▶ _WRITTEN TASK_: Can you echo the entries below word for word, from the first line through the line containing "point(252,574)", including both, and leave the pictures out of your answer?

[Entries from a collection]
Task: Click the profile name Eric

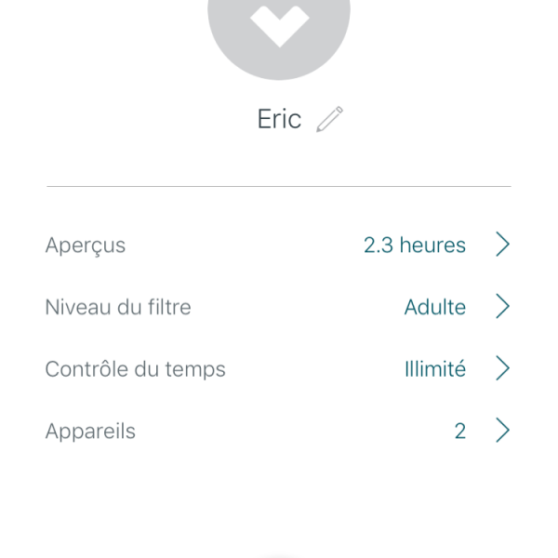Action: pos(279,119)
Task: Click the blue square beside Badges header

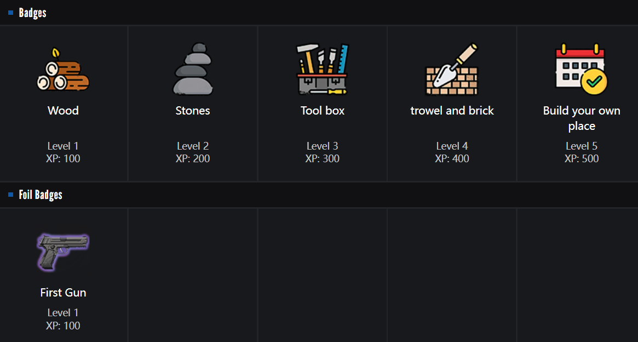Action: (x=11, y=13)
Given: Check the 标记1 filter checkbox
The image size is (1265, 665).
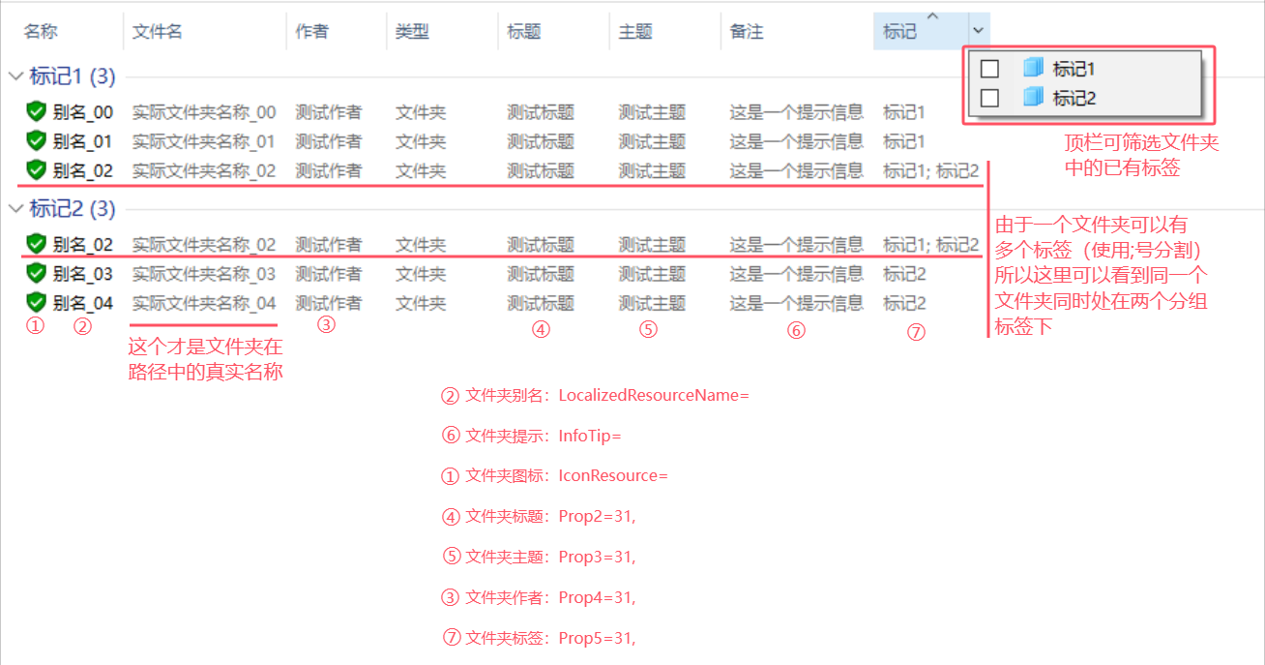Looking at the screenshot, I should 989,69.
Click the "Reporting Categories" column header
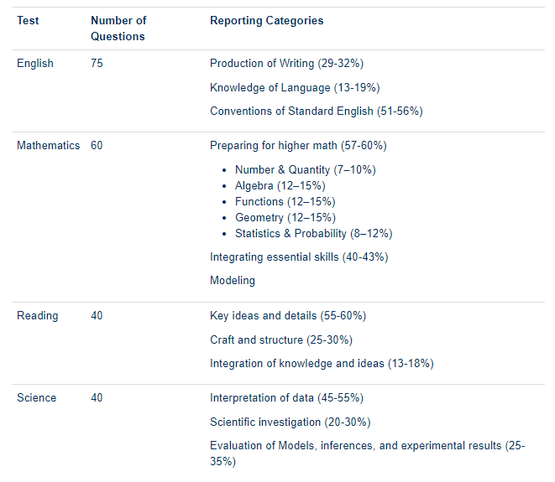The image size is (555, 482). coord(266,21)
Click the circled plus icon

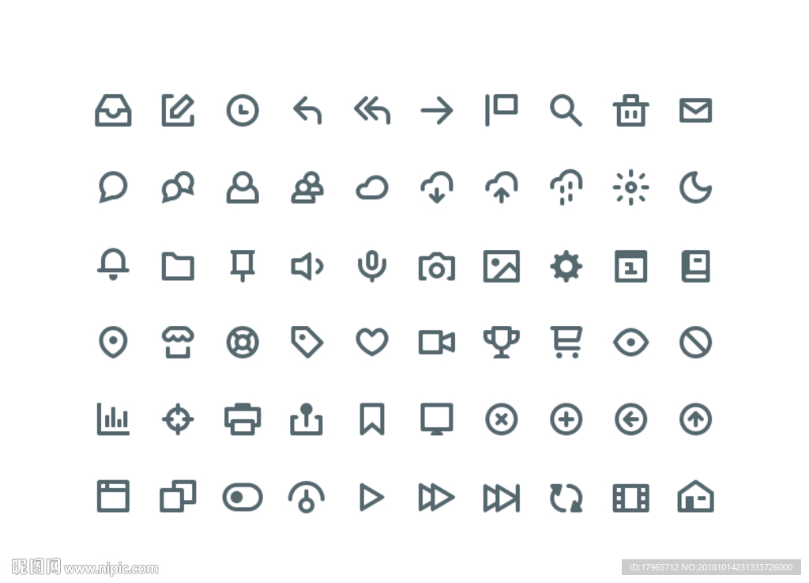566,419
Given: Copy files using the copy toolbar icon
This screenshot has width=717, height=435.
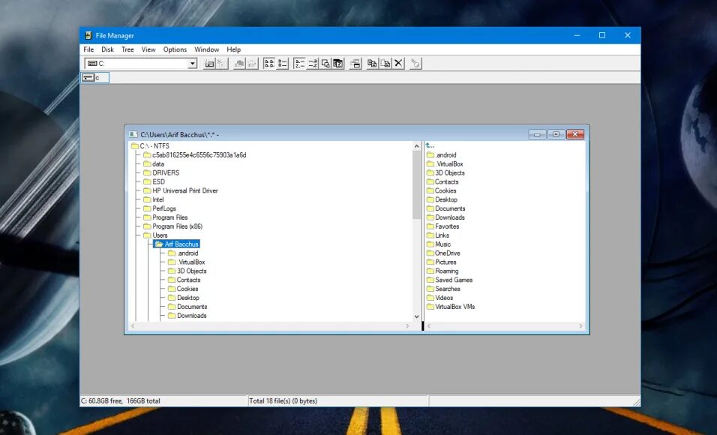Looking at the screenshot, I should click(371, 63).
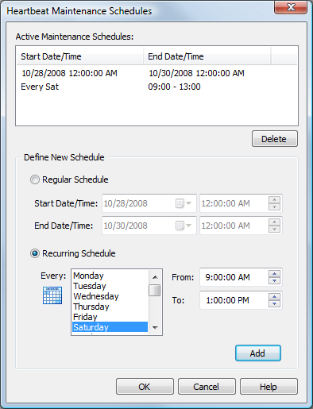Increase the To time with up arrow
The width and height of the screenshot is (313, 409).
(274, 297)
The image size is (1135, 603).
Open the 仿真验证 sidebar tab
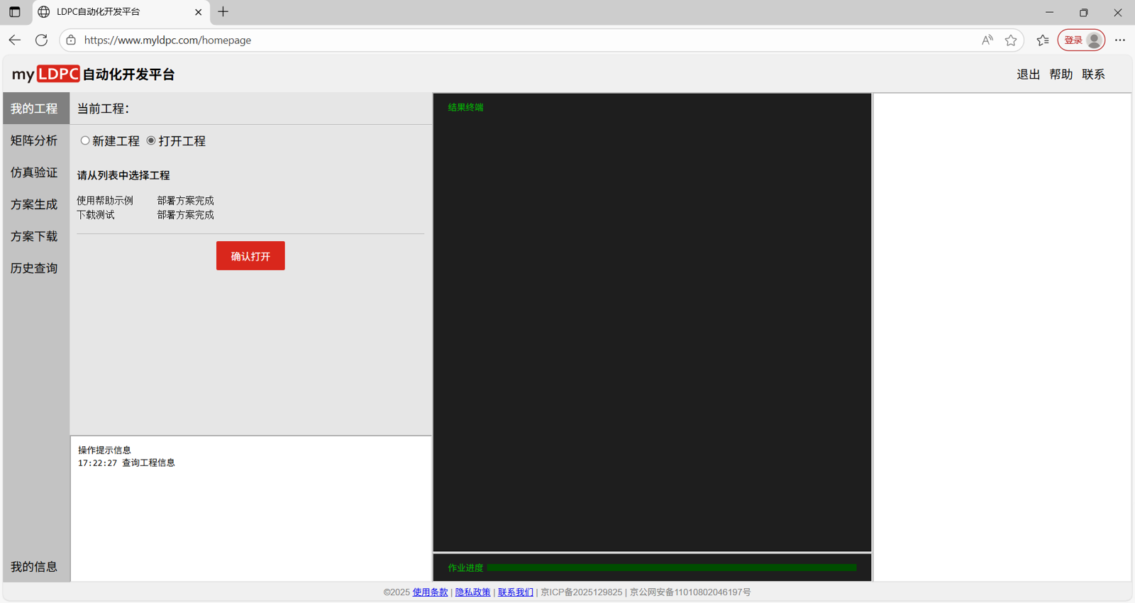coord(34,173)
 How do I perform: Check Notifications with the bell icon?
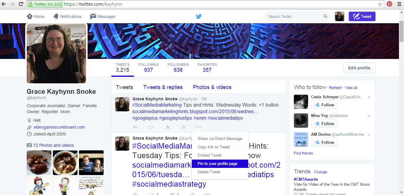(55, 16)
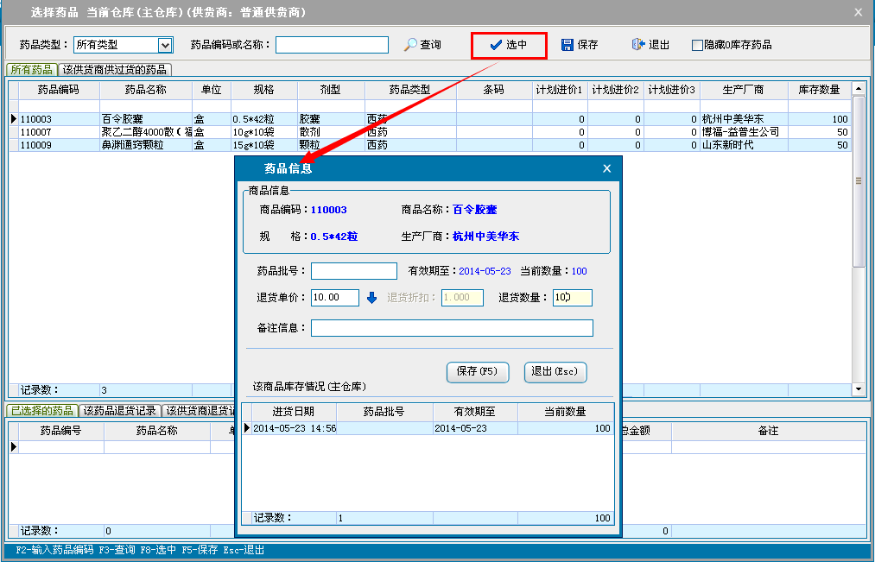Image resolution: width=875 pixels, height=562 pixels.
Task: Click the 选中 checkmark icon button
Action: (496, 45)
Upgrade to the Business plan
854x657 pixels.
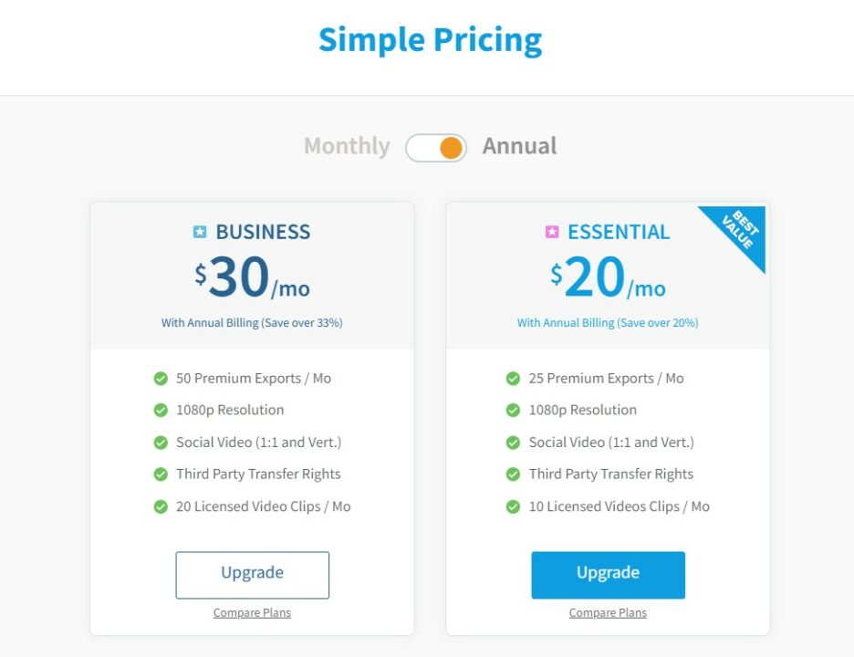point(252,574)
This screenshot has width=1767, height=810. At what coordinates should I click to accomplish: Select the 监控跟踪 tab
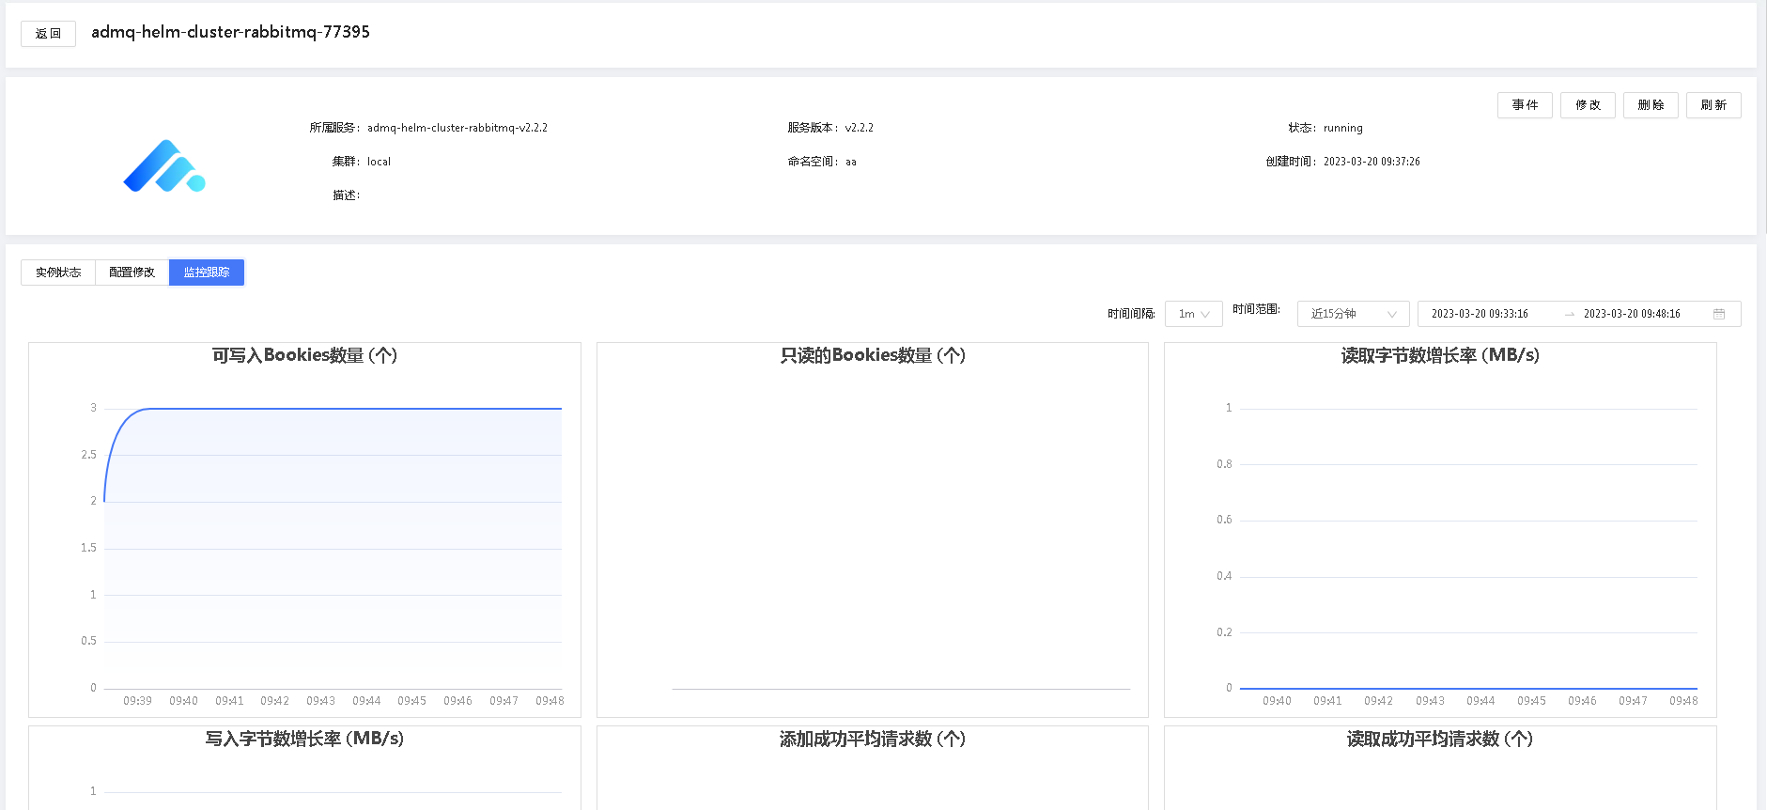point(207,273)
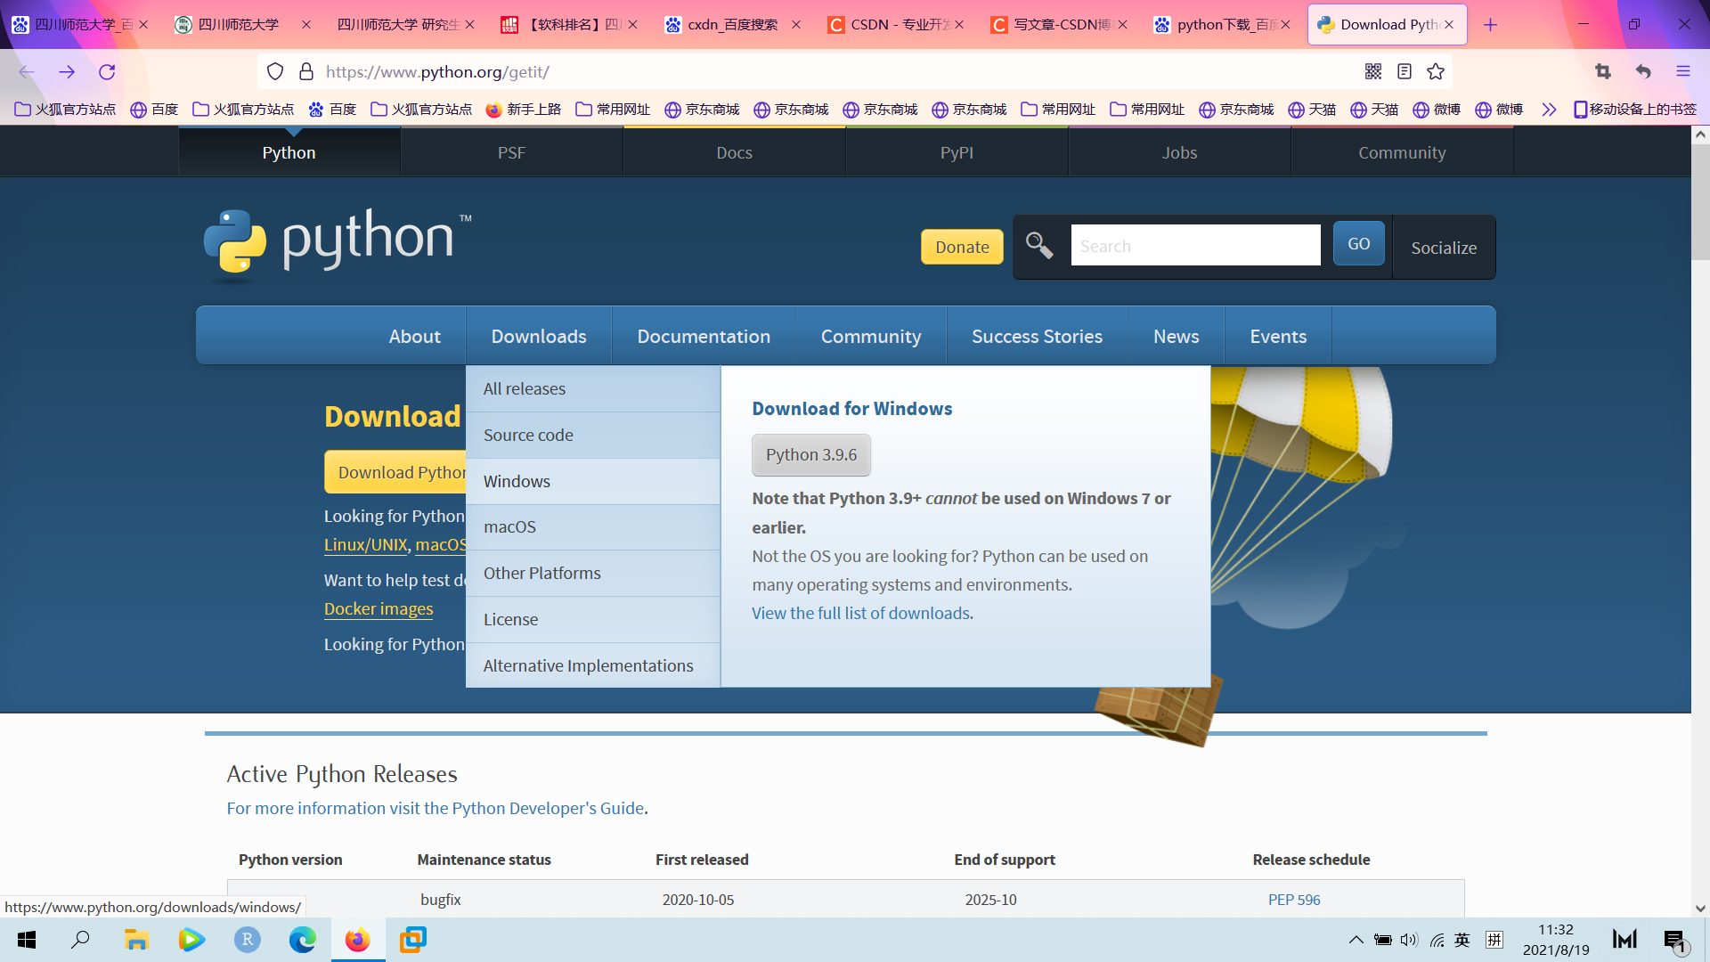
Task: Open the Socialize dropdown
Action: [x=1444, y=248]

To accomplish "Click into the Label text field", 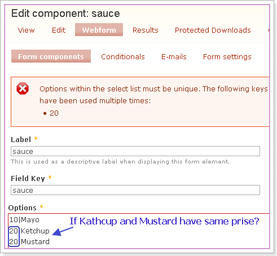I will [135, 151].
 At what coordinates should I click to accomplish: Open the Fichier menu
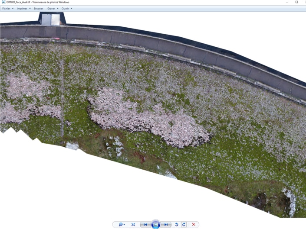tap(7, 9)
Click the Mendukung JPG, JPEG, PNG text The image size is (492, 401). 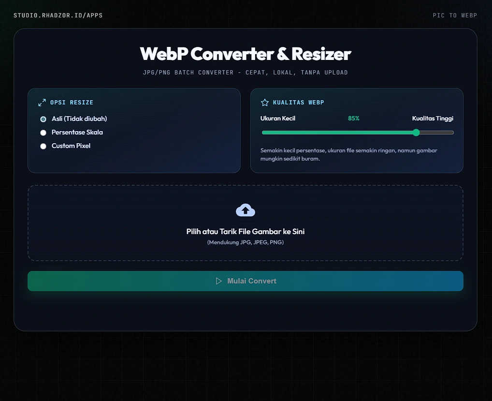coord(245,242)
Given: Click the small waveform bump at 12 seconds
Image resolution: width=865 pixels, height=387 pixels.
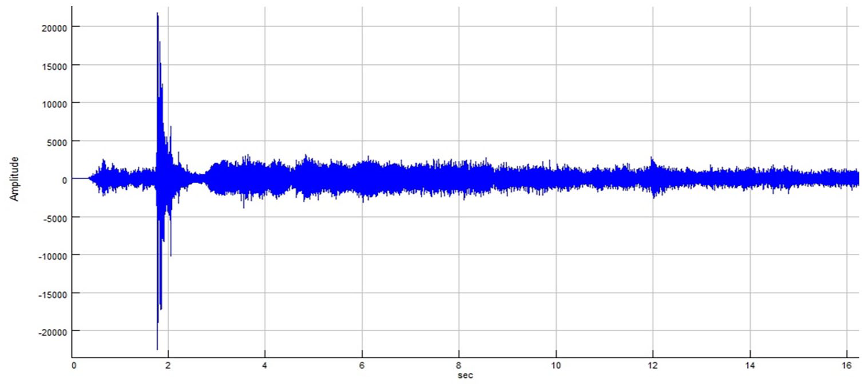Looking at the screenshot, I should tap(653, 162).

▶ _COMPLETE ANSWER_:
Task: Click the profile name Eric

Action: pos(279,119)
Task: Click the blue square beside Badges header

Action: (x=11, y=13)
Given: Check the 标记1 filter checkbox
The image size is (1265, 665).
Looking at the screenshot, I should 989,69.
Click the "Reporting Categories" column header
The image size is (555, 482). coord(266,21)
Click the circled plus icon

566,419
Given: Copy files using the copy toolbar icon
This screenshot has width=717, height=435.
Looking at the screenshot, I should click(371, 63).
Increase the To time with up arrow
The width and height of the screenshot is (313, 409).
(274, 297)
The image size is (1135, 603).
Open the 仿真验证 sidebar tab
coord(34,173)
 How do I perform: Check Notifications with the bell icon?
(55, 16)
Image resolution: width=875 pixels, height=562 pixels.
Task: Click the 选中 checkmark icon button
Action: (496, 45)
Upgrade to the Business plan
854x657 pixels.
point(252,574)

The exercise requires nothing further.